Comparative Health Outcomes, Policy, and Economics (CHOICE) Institute, University of Washington, Seattle, WA.
Department of Biostatistics, University of Washington, Seattle, WA.
JCO Clin Cancer Inform. 2023 Jun;7:e2300004. doi: 10.1200/CCI.23.00004.
There is growing interest in using computable phenotypes or proxies to identify important clinical outcomes, such as cancer recurrence, in rich electronic health records data. However, the race/ethnicity-specific accuracies of these proxies remain unclear. We examined whether the accuracy of a proxy for colorectal cancer (CRC) recurrence differed by race/ethnicity and the possible mechanisms that drove the differences.
Using data from a large integrated health care system, we identified a stratified random sample of 282 Black/African American (AA), Hispanic, and non-Hispanic White (NHW) patients with CRC who received primary treatment. Patient 5-year recurrence status was estimated using a utilization-based proxy and evaluated against the true recurrence status obtained using detailed chart review and by race/ethnicity. We used covariate-adjusted probit regression models to estimate the associations between race/ethnicity and misclassification.
The recurrence proxy had excellent overall accuracy (positive predictive value [PPV] 89.4%; negative predictive value 96.5%; mean difference in timing 1.96 months); however, accuracy varied by race/ethnicity. Compared with NHW patients, PPV was 14.9% lower (95% CI, 2.53 to 28.6) among Hispanic patients and 4.3% lower (95% CI, -4.8 to 14.8) among Black/AA patients. The proxy disproportionately inflated the 5-year recurrence incidence for Hispanic patients by 10.6% (95% CI, 4.2 to 18.2). Compared with NHW patients, proxy recurrences for Hispanic patients were almost three times as likely to have been misclassified as positive (adjusted risk ratio 2.91 [95% CI, 1.21 to 8.31]). Higher false positives among racial/ethnic minorities may be related to higher prevalence of noncancerous lung-related problems and substantial delays in primary treatment because of insufficient patient-provider communication and abnormal treatment patterns.
Using a proxy with worse accuracy among racial/ethnic minority patients to estimate population health may misdirect resources and support erroneous conclusions around treatment benefit for these patients.
使用可计算的表型或代理来识别重要的临床结果,如癌症复发,在丰富的电子健康记录数据中越来越受到关注。然而,这些代理在种族/民族特异性方面的准确性尚不清楚。我们研究了大肠癌 (CRC) 复发代理的准确性是否因种族/民族而异,以及可能导致差异的潜在机制。
利用来自大型综合医疗保健系统的数据,我们从接受主要治疗的 CRC 患者中确定了一个分层随机的 282 名黑/非裔美国人 (AA)、西班牙裔和非西班牙裔白人 (NHW) 患者的样本。使用基于利用的代理来估计患者 5 年的复发情况,并通过种族/民族与详细的图表审查和实际复发情况进行评估。我们使用调整后的协变量概率回归模型来估计种族/民族与分类错误之间的关联。

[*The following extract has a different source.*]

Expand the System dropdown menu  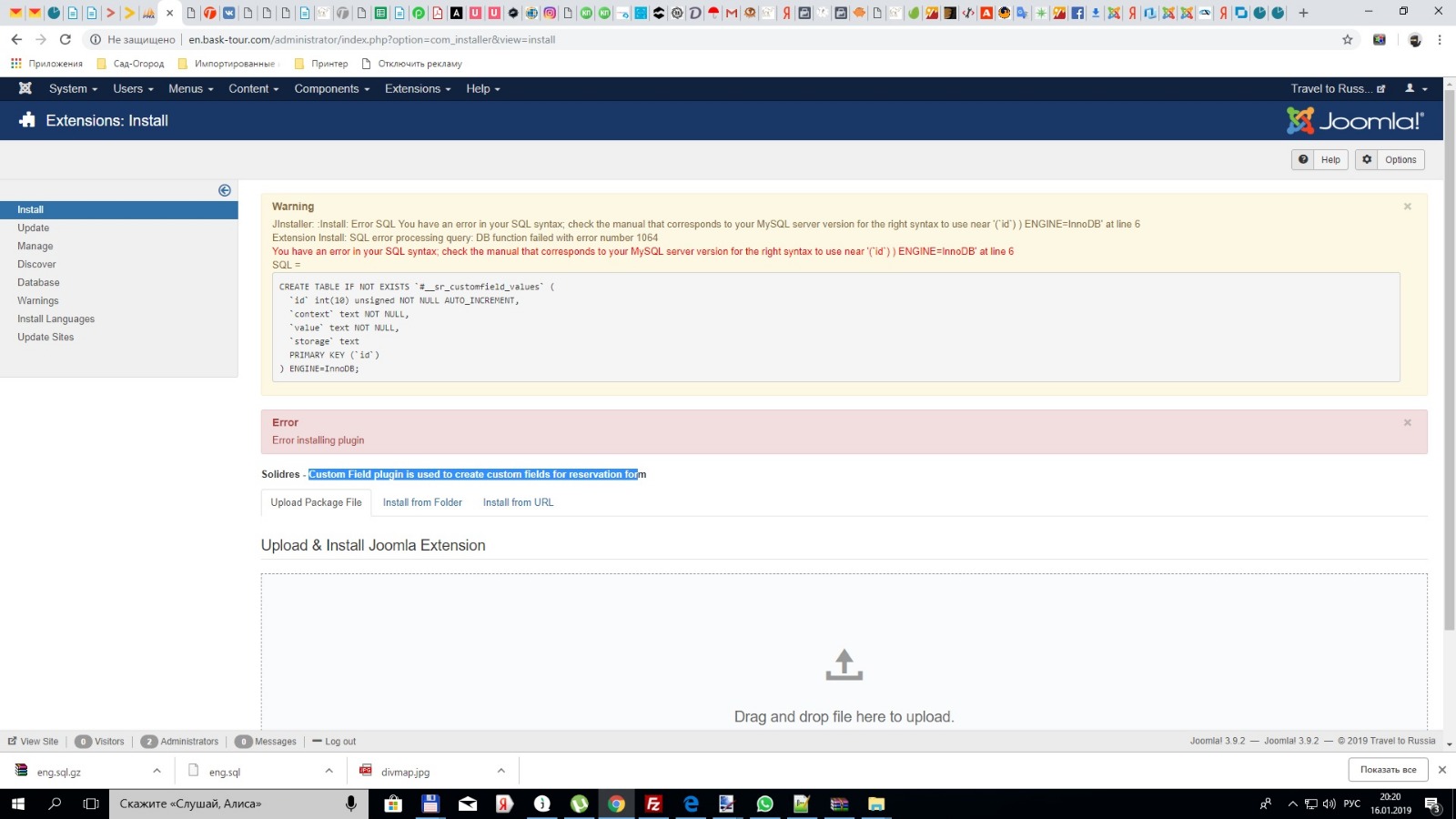point(73,88)
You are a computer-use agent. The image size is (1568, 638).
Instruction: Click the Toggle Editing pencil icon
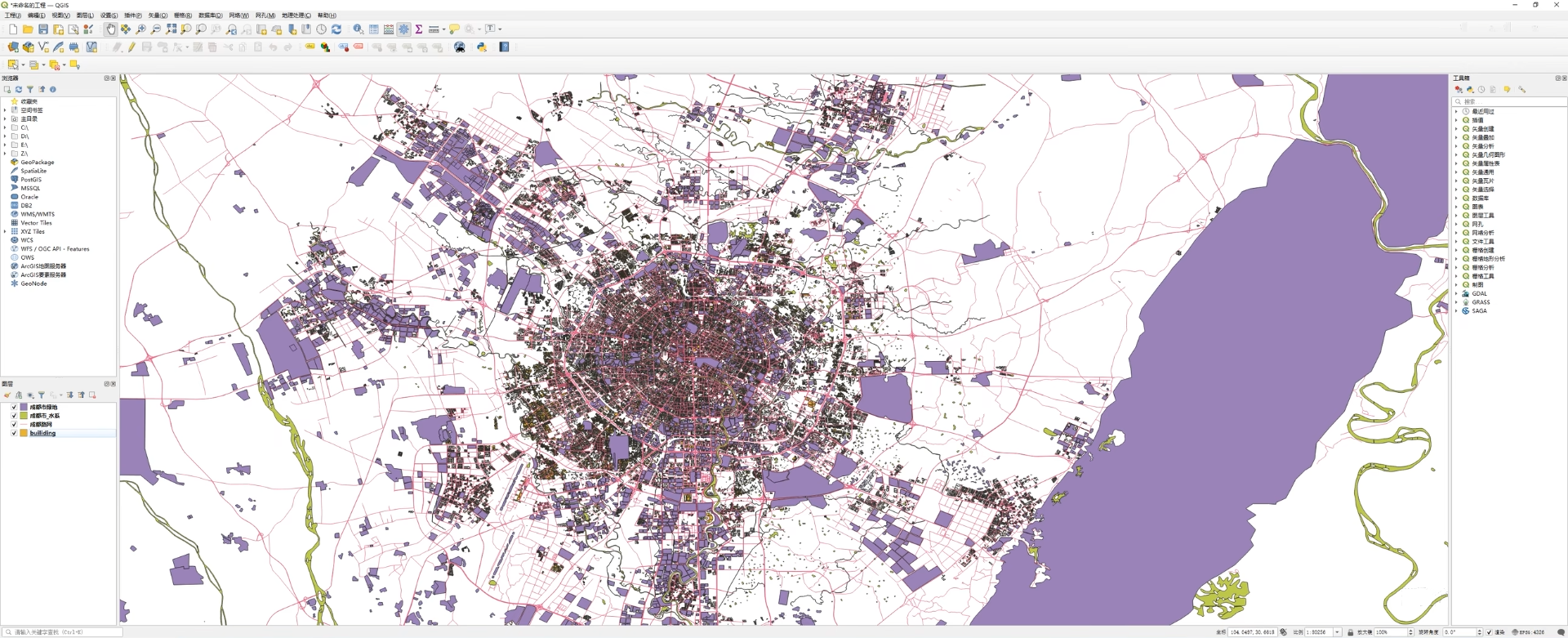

该复发代理具有出色的整体准确性(阳性预测值 [PPV] 为 89.4%;阴性预测值 96.5%;平均时间差异为 1.96 个月);然而,准确性因种族/民族而异。与 NHW 患者相比,西班牙裔患者的 PPV 低 14.9%(95%置信区间,2.53 至 28.6),黑/AA 患者低 4.3%(95%置信区间,-4.8 至 14.8)。该代理不成比例地将西班牙裔患者的 5 年复发发生率提高了 10.6%(95%置信区间,4.2 至 18.2)。与 NHW 患者相比,西班牙裔患者的代理复发更有可能被错误地归类为阳性(调整后的风险比 2.91 [95%置信区间,1.21 至 8.31])。少数族裔患者的假阳性率较高可能与非癌症性肺部相关问题的发生率较高以及由于医患沟通不足和治疗模式异常导致主要治疗延迟有关。
在种族/民族少数群体患者中使用准确性较差的代理来估计人群健康可能会误导资源,并支持对这些患者治疗益处的错误结论。